After we went through all the border stations, we took a bus to Lima. The trip was about 600 miles down the coast of Peru straight through to Lima, but when you travel, it doesn’t always happen the way it’s planned. The bus broke down two hours into the trip. We got off and sat in the sand. All along the coast of Peru, the land is like a giant desert with cities and towns popping up out of the sand as if they were oases. The bus chose to break down in nowhere land. We had food and water and books to while away the time, but we didn’t expect to be waiting so long until we were off again. The driver and his mate tried to fix the bus-nothing doing. The mate hooked a ride back to Lima. We waited. About three or four hours later the new bus arrived. We had waited about five hours, eaten all our food and finished the water. We grabbed our backpacks, bordered the bus and fell asleep. It was dark when I woke up. That was the best part of the ride. All around us outside the windows was nothing but blackness until the bus happened up on a town or city. Each lit up the night like a tiny Las Vegas. It was quite late or quite early, depending upon your perspective, when we arrived in Lima. We took a taxi to the hotel and promptly fell asleep, clothes and all.

The nest day we walked all around Lima. At the Plaza de Armas, where Pizarro founded the city, we went into the magnificent cathedral and walked around the government palace. Those buildings were spectacular as were the windowed, ornate carved wooden balconies on the outsides of the buildings. What was less spectacular were the tanks and armed soldiers ringing the central plaza. Lima had had a strike and there was now a 9 o’clock curfew, and the show of arms was to maintain that curfew. We just walked by and kept touring. It provoked interest in us, not fear. I hadn’t ever been where the military was out in such force, not even during my trip to Russia.

I think we walked miles and miles over the next few days. The curfew was raised to midnight while we were there. We didn’t stay out that late anyway. After dinner we went back to the hotel where we watched the Olympics. The narration was in Spanish, but it was still easy to follow. It was Nadia Comaneci we managed to see while sitting in that small TV room in a hotel in Lima. One day we rode out to see Incan ruins about 20 miles or so outside of the city. They were right on the water. The ruins were still being dug so we got to see work in progress. We walked down and in some of the buildings, none of which had a roof. The buildings were the color of the sand.

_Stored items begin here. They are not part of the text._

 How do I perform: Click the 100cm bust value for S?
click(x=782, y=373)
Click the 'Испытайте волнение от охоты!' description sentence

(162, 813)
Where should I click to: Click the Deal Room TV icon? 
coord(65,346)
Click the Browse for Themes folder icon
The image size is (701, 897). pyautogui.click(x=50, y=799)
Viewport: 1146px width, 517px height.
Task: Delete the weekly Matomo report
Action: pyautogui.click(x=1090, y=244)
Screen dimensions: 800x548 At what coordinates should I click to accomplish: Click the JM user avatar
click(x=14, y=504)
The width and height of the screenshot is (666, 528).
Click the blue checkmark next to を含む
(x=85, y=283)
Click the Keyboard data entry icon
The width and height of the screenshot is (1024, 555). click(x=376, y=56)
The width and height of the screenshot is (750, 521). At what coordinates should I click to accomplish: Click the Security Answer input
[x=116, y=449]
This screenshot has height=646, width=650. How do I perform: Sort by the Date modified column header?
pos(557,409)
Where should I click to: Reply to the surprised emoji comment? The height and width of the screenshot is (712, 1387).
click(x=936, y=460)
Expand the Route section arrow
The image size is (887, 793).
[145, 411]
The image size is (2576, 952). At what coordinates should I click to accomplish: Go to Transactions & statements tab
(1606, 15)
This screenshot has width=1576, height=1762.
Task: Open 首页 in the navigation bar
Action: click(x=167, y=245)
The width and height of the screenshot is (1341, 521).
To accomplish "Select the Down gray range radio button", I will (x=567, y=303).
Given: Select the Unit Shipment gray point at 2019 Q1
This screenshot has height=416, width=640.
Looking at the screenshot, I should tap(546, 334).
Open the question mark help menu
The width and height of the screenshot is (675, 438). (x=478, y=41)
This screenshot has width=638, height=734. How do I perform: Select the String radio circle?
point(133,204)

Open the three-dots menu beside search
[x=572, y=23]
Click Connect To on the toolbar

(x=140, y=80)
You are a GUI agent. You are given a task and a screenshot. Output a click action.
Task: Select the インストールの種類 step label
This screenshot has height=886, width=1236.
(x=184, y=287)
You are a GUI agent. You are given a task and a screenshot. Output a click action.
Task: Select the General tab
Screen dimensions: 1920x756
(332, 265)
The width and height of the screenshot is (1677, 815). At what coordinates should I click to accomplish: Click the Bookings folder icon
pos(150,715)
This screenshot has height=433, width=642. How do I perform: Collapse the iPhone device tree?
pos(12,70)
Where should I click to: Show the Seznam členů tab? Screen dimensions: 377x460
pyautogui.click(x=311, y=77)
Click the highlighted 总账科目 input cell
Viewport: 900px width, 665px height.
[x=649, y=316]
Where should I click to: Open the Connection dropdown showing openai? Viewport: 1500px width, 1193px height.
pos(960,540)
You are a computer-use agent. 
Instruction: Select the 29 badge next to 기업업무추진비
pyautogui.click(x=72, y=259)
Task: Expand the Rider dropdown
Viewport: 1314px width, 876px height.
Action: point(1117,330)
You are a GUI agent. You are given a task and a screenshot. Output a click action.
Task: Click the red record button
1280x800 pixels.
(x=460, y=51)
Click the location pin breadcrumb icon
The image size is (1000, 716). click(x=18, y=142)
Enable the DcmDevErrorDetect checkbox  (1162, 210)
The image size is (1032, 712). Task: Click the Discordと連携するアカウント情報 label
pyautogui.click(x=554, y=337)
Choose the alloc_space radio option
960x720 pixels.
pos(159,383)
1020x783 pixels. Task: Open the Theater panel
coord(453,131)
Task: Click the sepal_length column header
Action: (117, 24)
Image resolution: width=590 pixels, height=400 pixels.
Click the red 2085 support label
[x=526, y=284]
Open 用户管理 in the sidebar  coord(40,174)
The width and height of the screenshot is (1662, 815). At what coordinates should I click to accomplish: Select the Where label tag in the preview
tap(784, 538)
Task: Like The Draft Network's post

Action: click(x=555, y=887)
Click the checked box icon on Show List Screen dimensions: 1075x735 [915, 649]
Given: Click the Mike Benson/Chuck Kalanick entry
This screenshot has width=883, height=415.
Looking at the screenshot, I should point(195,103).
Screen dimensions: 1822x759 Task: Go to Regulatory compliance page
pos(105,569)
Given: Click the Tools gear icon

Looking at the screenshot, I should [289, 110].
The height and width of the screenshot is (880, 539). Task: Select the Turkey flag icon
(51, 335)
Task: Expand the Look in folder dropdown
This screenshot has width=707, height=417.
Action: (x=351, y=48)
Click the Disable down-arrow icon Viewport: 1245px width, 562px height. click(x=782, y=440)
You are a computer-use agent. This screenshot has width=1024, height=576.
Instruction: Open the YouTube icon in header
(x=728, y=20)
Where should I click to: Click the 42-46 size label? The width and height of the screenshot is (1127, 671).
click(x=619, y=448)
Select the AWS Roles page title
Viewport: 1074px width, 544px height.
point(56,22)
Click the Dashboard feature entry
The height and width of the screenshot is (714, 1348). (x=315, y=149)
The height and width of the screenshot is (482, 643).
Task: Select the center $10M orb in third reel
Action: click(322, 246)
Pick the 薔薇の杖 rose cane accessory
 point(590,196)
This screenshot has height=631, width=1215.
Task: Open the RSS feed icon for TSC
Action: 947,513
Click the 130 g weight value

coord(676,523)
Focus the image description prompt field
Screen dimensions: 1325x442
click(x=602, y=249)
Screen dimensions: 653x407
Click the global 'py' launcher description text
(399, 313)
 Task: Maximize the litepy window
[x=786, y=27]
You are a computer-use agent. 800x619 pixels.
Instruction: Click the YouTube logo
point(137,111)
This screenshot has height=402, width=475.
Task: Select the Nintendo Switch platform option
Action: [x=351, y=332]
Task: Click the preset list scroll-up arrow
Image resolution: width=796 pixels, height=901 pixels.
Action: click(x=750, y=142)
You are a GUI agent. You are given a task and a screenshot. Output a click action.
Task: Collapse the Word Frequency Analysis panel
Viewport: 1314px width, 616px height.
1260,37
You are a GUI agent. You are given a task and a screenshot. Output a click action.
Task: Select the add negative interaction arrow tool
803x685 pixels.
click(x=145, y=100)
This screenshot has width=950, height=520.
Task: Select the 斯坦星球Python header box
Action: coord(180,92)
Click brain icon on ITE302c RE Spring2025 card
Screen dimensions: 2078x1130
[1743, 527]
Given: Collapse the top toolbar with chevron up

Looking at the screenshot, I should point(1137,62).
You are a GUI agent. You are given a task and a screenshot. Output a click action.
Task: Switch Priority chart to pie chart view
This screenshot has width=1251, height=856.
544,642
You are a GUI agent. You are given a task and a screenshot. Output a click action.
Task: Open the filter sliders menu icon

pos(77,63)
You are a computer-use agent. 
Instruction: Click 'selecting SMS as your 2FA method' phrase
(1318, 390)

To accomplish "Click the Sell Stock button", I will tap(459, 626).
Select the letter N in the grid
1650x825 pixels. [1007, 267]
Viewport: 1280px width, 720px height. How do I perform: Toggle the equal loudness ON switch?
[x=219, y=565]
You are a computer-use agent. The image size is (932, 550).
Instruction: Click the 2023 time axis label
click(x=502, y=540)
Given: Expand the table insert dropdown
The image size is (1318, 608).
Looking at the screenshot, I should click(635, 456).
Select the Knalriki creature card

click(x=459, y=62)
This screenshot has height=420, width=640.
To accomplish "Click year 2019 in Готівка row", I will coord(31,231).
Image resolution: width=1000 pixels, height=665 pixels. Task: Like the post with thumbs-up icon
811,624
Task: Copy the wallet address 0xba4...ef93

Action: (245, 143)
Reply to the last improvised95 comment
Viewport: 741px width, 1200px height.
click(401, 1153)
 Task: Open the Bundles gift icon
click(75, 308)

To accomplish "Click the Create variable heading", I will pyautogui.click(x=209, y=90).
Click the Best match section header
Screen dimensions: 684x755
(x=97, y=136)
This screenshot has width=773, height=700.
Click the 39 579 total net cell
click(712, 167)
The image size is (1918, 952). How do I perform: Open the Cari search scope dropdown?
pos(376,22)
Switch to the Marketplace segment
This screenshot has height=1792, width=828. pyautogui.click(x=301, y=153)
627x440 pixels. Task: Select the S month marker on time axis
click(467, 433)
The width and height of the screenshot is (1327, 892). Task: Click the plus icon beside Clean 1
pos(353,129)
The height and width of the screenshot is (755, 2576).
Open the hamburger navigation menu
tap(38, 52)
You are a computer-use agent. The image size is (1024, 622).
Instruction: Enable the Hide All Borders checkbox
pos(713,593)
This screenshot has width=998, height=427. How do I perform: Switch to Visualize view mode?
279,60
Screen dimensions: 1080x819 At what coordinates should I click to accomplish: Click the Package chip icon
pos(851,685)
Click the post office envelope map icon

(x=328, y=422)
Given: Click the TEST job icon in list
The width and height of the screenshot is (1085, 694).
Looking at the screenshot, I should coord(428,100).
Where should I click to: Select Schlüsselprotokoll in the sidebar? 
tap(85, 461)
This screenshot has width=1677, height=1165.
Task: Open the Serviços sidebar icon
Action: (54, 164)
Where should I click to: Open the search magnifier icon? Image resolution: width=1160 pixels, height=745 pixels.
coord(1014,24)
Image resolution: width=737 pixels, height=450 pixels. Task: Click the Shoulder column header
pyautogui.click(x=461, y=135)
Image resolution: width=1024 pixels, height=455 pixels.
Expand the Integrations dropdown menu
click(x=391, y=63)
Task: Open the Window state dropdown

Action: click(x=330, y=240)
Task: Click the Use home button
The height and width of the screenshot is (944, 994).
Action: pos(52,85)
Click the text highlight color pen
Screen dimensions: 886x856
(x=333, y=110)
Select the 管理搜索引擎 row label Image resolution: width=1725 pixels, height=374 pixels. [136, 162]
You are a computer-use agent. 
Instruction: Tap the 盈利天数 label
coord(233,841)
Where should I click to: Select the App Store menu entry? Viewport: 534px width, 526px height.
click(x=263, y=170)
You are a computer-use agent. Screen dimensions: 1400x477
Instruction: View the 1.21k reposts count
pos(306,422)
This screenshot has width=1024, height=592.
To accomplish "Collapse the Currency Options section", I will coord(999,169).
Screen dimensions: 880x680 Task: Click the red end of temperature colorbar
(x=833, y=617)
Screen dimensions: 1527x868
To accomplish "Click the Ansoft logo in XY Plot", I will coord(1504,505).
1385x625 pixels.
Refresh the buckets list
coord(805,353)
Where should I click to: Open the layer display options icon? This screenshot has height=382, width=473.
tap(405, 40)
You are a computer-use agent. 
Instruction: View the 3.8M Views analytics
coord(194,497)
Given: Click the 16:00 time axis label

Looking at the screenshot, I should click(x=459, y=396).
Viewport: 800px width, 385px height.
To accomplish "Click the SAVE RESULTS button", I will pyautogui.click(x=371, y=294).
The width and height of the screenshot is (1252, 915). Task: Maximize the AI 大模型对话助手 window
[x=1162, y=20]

We flew out of Lima a few days later to Cuzco, which had been at one time the capital of the Incan empire. The plane flew over the Andes, and we were so close to the mountains I could see the shadow of the plane as it passed over the snow-capped endless Andes peaks. We had been warned to take it easy at first in Cuzco as it is almost 11,000 feet in elevation. I figured I’d throw up once every morning and be fine. That’s exactly what happened.

It was outside of Cuzco where I first saw llamas all along on the roads and in the rocky fields. I watched girls using hand looms which looked like spinning tops. The hats had changed. Many were now mostly red brimmed and looked like small Mexican sombreros. Others resembled fedoras but with a tall center. The women’s clothes were still bright and beautiful. Some men wore wool caps which also covered their ears. There were patterns knitted on the hats and even llamas. We went out to Sacsayhuaman, an Inca ruin close to the city. It was magnificent. I couldn’t begin to imagine the feat necessary to lift those stones  then add one to another to build the walls. From the top part of the ruins, we could see Cuzco spread out below us. On another trip we went to Ollantaytambo, a couple of hours out of Cuzco. The town is built on Incan foundations, and the ruins were amazing. I learned how to recognize Incan construction, especially doors and windows. I am a lover of windows and take pictures of them everywhere. It is my way of seeing the past and remembering those long ago people who looked out the same windows and thought how beautiful.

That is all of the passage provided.